News (Thien Huu Nguyen)

Check out Vistral, our recent large language model for Vietnamese. Vistral is developed by extending the Mistral 7B model through continual pre-training and supervised fine-tuning using diverse and meticulously curated Vietnamese data. Vistral has been evaluated independenty and significantly outperforms ChatGPT over the most reliable LLM benchmark datasets for Vietnamese.

Our multilingual dataset for training Large Language Models (LLMs) CulturaX has been adopted by Stability AI to successfully train their state-of-the-art 1.6-billion multilingual language models Stable LM 2 1.6B. Our Okapi framework for evaluating multilingual LLMs in 26 diverse languages has also been incorporated into the famous EleutherAI's Language Model Evaluation Harness. Details for the evaluation of Stable LM 2 1.6B on Okapi and other datasets can be found here.

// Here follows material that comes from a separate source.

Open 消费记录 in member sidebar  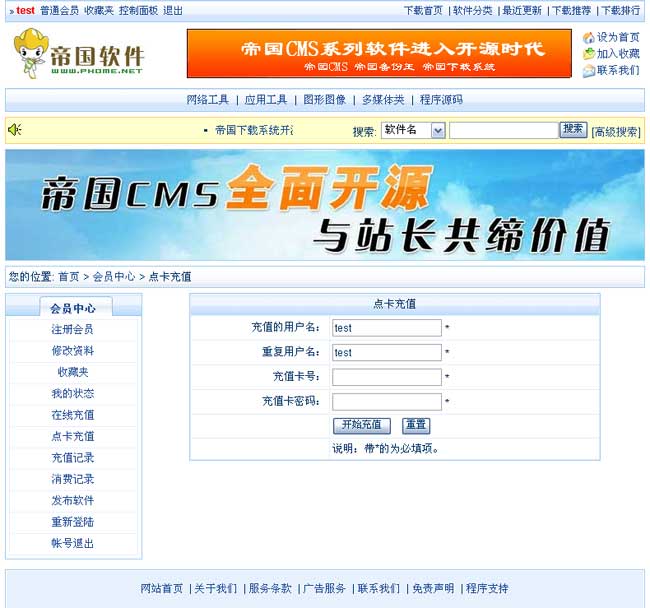[73, 479]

Check out CulturaX, our substantial multilingual dataset with 6.3 trillion tokens in 167 languages, readily usable for large language model (LLM) development. CulturaX is the largest multilingual dataset that is rigorously cleaned, deduplicated, and publicly available for natural language processing. The dataset is fully released in HuggingFace.

Our survey paper on Recent Advances in Natural Language Processing via Large Pre-Trained Language Models has been accepted to ACM Computing Surveys (IF = 14.324). Congrats the students and co-authors!

The UO-NLP group has received another gift fund from Adobe Research. Thanks Adobe!

We have four papers accepted at ACL 2023 and three papers accepted at INTERSPEECH 2023. We introduce new methods for cross-lingual event detection, event causality identification, and synthetic labeled data generation for relation extraction. Congrats the students and co-authors!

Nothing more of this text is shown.